(Collected data entries)
┄┄┄┄┄┄┄┄┄┄
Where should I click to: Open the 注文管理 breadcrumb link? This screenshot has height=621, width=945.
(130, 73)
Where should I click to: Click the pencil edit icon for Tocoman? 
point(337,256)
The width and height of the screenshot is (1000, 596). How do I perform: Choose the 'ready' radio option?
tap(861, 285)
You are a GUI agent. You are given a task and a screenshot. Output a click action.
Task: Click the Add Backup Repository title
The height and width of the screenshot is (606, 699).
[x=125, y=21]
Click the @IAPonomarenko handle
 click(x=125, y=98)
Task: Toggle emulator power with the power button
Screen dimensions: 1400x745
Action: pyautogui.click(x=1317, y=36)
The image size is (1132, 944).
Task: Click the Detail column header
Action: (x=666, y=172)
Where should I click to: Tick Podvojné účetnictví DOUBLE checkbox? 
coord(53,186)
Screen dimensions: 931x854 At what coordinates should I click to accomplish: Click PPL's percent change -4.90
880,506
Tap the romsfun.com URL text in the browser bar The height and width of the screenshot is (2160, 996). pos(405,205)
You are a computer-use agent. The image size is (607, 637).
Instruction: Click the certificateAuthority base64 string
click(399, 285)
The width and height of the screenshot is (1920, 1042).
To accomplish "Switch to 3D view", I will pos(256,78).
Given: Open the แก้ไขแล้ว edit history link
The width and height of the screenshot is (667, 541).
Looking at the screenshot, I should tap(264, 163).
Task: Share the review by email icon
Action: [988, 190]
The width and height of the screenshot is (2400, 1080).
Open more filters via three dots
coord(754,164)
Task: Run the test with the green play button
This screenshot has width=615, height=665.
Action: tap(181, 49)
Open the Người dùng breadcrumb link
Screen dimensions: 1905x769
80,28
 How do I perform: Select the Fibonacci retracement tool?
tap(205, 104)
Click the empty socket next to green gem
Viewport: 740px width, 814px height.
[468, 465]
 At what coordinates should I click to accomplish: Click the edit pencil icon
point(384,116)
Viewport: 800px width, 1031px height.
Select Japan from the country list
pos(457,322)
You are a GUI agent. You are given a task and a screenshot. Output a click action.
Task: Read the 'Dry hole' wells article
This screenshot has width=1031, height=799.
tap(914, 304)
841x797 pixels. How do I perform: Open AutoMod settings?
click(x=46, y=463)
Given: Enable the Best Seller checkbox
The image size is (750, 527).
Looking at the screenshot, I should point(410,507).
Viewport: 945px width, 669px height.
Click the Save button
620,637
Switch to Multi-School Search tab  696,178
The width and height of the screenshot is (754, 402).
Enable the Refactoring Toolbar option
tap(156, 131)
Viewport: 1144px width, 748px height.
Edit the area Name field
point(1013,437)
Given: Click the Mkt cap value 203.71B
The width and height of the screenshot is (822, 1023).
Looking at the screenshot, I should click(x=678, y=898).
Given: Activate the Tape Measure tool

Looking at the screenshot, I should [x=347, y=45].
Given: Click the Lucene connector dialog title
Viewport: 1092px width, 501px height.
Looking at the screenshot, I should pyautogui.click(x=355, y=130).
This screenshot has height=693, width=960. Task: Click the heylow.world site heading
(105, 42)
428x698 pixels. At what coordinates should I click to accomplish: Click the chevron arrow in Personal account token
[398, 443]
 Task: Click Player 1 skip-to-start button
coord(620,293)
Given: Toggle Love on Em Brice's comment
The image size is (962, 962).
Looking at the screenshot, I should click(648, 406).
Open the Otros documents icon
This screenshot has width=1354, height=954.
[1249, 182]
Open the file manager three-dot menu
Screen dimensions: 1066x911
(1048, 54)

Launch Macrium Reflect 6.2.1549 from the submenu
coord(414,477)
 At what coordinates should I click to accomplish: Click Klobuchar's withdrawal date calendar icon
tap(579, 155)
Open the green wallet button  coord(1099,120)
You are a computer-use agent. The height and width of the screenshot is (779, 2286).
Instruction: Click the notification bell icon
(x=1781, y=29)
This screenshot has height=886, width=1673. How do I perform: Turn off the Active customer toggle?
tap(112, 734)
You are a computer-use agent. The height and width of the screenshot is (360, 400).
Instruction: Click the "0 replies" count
┄┄┄┄┄┄┄┄┄┄
▸ Task item
The answer must be a word-for-word transcription of every record above.

▸ Solved problem
Where should I click to: Open the 注文管理 breadcrumb link? This screenshot has height=621, width=945.
(130, 73)
Where should I click to: Click the pencil edit icon for Tocoman? 
point(337,256)
The width and height of the screenshot is (1000, 596). How do I perform: Choose the 'ready' radio option?
tap(861, 285)
You are a GUI agent. You are given a task and a screenshot. Output a click action.
Task: Click the Add Backup Repository title
The height and width of the screenshot is (606, 699).
[x=125, y=21]
Click the @IAPonomarenko handle
 click(x=125, y=98)
Task: Toggle emulator power with the power button
Screen dimensions: 1400x745
Action: pyautogui.click(x=1317, y=36)
The image size is (1132, 944).
Task: Click the Detail column header
Action: (x=666, y=172)
Where should I click to: Tick Podvojné účetnictví DOUBLE checkbox? 
coord(53,186)
Screen dimensions: 931x854 At what coordinates should I click to accomplish: Click PPL's percent change -4.90
880,506
Tap the romsfun.com URL text in the browser bar The height and width of the screenshot is (2160, 996). pos(405,205)
You are a computer-use agent. The image size is (607, 637).
Instruction: Click the certificateAuthority base64 string
click(399, 285)
The width and height of the screenshot is (1920, 1042).
To accomplish "Switch to 3D view", I will pos(256,78).
Given: Open the แก้ไขแล้ว edit history link
The width and height of the screenshot is (667, 541).
Looking at the screenshot, I should tap(264, 163).
Task: Share the review by email icon
Action: [988, 190]
The width and height of the screenshot is (2400, 1080).
Open more filters via three dots
coord(754,164)
Task: Run the test with the green play button
This screenshot has width=615, height=665.
Action: tap(181, 49)
Open the Người dùng breadcrumb link
Screen dimensions: 1905x769
80,28
 How do I perform: Select the Fibonacci retracement tool?
tap(205, 104)
Click the empty socket next to green gem
Viewport: 740px width, 814px height.
[468, 465]
 At what coordinates should I click to accomplish: Click the edit pencil icon
point(384,116)
Viewport: 800px width, 1031px height.
Select Japan from the country list
pos(457,322)
You are a GUI agent. You are given a task and a screenshot. Output a click action.
Task: Read the 'Dry hole' wells article
This screenshot has width=1031, height=799.
tap(914, 304)
841x797 pixels. How do I perform: Open AutoMod settings?
click(x=46, y=463)
Given: Enable the Best Seller checkbox
The image size is (750, 527).
Looking at the screenshot, I should point(410,507).
Viewport: 945px width, 669px height.
Click the Save button
620,637
Switch to Multi-School Search tab  696,178
The width and height of the screenshot is (754, 402).
Enable the Refactoring Toolbar option
tap(156, 131)
Viewport: 1144px width, 748px height.
Edit the area Name field
point(1013,437)
Given: Click the Mkt cap value 203.71B
The width and height of the screenshot is (822, 1023).
Looking at the screenshot, I should click(x=678, y=898).
Given: Activate the Tape Measure tool

Looking at the screenshot, I should [x=347, y=45].
Given: Click the Lucene connector dialog title
Viewport: 1092px width, 501px height.
Looking at the screenshot, I should pyautogui.click(x=355, y=130).
This screenshot has height=693, width=960. Task: Click the heylow.world site heading
(105, 42)
428x698 pixels. At what coordinates should I click to accomplish: Click the chevron arrow in Personal account token
[398, 443]
 Task: Click Player 1 skip-to-start button
coord(620,293)
Given: Toggle Love on Em Brice's comment
The image size is (962, 962).
Looking at the screenshot, I should click(648, 406).
Open the Otros documents icon
This screenshot has width=1354, height=954.
[1249, 182]
Open the file manager three-dot menu
Screen dimensions: 1066x911
(1048, 54)

Launch Macrium Reflect 6.2.1549 from the submenu
coord(414,477)
 At what coordinates should I click to accomplish: Click Klobuchar's withdrawal date calendar icon
tap(579, 155)
Open the green wallet button  coord(1099,120)
You are a computer-use agent. The height and width of the screenshot is (779, 2286).
Instruction: Click the notification bell icon
(x=1781, y=29)
This screenshot has height=886, width=1673. How do I perform: Turn off the Active customer toggle?
tap(112, 734)
You are a computer-use agent. The height and width of the screenshot is (360, 400).
Instruction: Click the "0 replies" count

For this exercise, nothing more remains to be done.